### DATA SHOWN
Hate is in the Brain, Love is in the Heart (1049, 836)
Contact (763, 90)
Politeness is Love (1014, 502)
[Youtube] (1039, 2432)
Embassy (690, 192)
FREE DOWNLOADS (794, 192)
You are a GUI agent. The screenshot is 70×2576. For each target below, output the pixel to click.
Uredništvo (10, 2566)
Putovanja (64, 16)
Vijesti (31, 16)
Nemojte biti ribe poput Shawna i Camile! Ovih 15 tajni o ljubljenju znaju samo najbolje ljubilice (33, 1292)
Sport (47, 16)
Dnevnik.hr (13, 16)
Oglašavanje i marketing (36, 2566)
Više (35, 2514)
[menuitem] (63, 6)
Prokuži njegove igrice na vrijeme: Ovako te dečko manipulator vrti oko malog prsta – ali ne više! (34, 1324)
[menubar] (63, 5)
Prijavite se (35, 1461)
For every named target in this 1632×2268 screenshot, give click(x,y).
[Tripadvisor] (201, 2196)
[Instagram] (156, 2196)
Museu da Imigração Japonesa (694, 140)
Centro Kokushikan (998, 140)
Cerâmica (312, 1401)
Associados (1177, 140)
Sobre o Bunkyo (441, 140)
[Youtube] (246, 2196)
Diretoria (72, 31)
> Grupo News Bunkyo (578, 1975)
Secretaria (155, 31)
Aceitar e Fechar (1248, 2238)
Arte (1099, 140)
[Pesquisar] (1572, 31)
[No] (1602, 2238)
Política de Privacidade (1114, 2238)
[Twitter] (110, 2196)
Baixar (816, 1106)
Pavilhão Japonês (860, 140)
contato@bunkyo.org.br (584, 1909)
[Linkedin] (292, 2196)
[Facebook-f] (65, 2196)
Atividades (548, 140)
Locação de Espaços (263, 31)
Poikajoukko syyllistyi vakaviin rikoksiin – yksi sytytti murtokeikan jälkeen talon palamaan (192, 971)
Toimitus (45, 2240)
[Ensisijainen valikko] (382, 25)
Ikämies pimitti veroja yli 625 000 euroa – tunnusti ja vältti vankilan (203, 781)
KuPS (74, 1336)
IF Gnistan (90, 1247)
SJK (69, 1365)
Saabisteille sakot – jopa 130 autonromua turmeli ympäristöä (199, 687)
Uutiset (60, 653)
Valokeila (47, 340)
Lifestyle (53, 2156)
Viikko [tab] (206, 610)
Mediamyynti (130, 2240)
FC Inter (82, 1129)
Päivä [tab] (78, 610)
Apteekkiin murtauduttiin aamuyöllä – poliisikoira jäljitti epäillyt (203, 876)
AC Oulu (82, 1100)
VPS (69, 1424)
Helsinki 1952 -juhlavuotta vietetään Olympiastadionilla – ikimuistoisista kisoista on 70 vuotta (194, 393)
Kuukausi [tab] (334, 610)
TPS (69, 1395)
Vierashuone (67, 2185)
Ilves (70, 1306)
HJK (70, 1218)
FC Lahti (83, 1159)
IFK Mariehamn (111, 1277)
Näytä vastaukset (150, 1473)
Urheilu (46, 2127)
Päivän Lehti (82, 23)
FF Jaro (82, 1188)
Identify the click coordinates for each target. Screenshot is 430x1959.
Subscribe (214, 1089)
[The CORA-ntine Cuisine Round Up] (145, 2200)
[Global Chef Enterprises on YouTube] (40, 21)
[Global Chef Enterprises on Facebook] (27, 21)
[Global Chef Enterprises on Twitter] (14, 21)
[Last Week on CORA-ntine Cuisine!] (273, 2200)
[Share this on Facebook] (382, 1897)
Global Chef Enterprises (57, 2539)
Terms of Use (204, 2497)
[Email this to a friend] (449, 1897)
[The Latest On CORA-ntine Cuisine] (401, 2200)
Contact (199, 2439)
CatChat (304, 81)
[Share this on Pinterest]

### YOUR INSTRUCTIONS
Every line of the listing is to be returned exactly as given.

### EXERCISE RESPONSE
Hate is in the Brain, Love is in the Heart (1049, 836)
Contact (763, 90)
Politeness is Love (1014, 502)
[Youtube] (1039, 2432)
Embassy (690, 192)
FREE DOWNLOADS (794, 192)
You are a GUI agent. The screenshot is 70×2576. For each target below, output the pixel to click.
Uredništvo (10, 2566)
Putovanja (64, 16)
Vijesti (31, 16)
Nemojte biti ribe poput Shawna i Camile! Ovih 15 tajni o ljubljenju znaju samo najbolje ljubilice (33, 1292)
Sport (47, 16)
Dnevnik.hr (13, 16)
Oglašavanje i marketing (36, 2566)
Više (35, 2514)
[menuitem] (63, 6)
Prokuži njegove igrice na vrijeme: Ovako te dečko manipulator vrti oko malog prsta – ali ne više! (34, 1324)
[menubar] (63, 5)
Prijavite se (35, 1461)
For every named target in this 1632×2268 screenshot, give click(x,y).
[Tripadvisor] (201, 2196)
[Instagram] (156, 2196)
Museu da Imigração Japonesa (694, 140)
Centro Kokushikan (998, 140)
Cerâmica (312, 1401)
Associados (1177, 140)
Sobre o Bunkyo (441, 140)
[Youtube] (246, 2196)
Diretoria (72, 31)
> Grupo News Bunkyo (578, 1975)
Secretaria (155, 31)
Aceitar e Fechar (1248, 2238)
Arte (1099, 140)
[Pesquisar] (1572, 31)
[No] (1602, 2238)
Política de Privacidade (1114, 2238)
[Twitter] (110, 2196)
Baixar (816, 1106)
Pavilhão Japonês (860, 140)
contato@bunkyo.org.br (584, 1909)
[Linkedin] (292, 2196)
[Facebook-f] (65, 2196)
Atividades (548, 140)
Locação de Espaços (263, 31)
Poikajoukko syyllistyi vakaviin rikoksiin – yksi sytytti murtokeikan jälkeen talon palamaan (192, 971)
Toimitus (45, 2240)
[Ensisijainen valikko] (382, 25)
Ikämies pimitti veroja yli 625 000 euroa – tunnusti ja vältti vankilan (203, 781)
KuPS (74, 1336)
IF Gnistan (90, 1247)
SJK (69, 1365)
Saabisteille sakot – jopa 130 autonromua turmeli ympäristöä (199, 687)
Uutiset (60, 653)
Valokeila (47, 340)
Lifestyle (53, 2156)
Viikko [tab] (206, 610)
Mediamyynti (130, 2240)
FC Inter (82, 1129)
Päivä [tab] (78, 610)
Apteekkiin murtauduttiin aamuyöllä – poliisikoira jäljitti epäillyt (203, 876)
AC Oulu (82, 1100)
VPS (69, 1424)
Helsinki 1952 -juhlavuotta vietetään Olympiastadionilla – ikimuistoisista kisoista on 70 vuotta (194, 393)
Kuukausi [tab] (334, 610)
TPS (69, 1395)
Vierashuone (67, 2185)
Ilves (70, 1306)
HJK (70, 1218)
FC Lahti (83, 1159)
IFK Mariehamn (111, 1277)
Näytä vastaukset (150, 1473)
Urheilu (46, 2127)
Päivän Lehti (82, 23)
FF Jaro (82, 1188)
Identify the click coordinates for each target. Screenshot is 430x1959.
Subscribe (214, 1089)
[The CORA-ntine Cuisine Round Up] (145, 2200)
[Global Chef Enterprises on YouTube] (40, 21)
[Global Chef Enterprises on Facebook] (27, 21)
[Global Chef Enterprises on Twitter] (14, 21)
[Last Week on CORA-ntine Cuisine!] (273, 2200)
[Share this on Facebook] (382, 1897)
Global Chef Enterprises (57, 2539)
Terms of Use (204, 2497)
[Email this to a friend] (449, 1897)
[The Latest On CORA-ntine Cuisine] (401, 2200)
Contact (199, 2439)
CatChat (304, 81)
[Share this on Pinterest]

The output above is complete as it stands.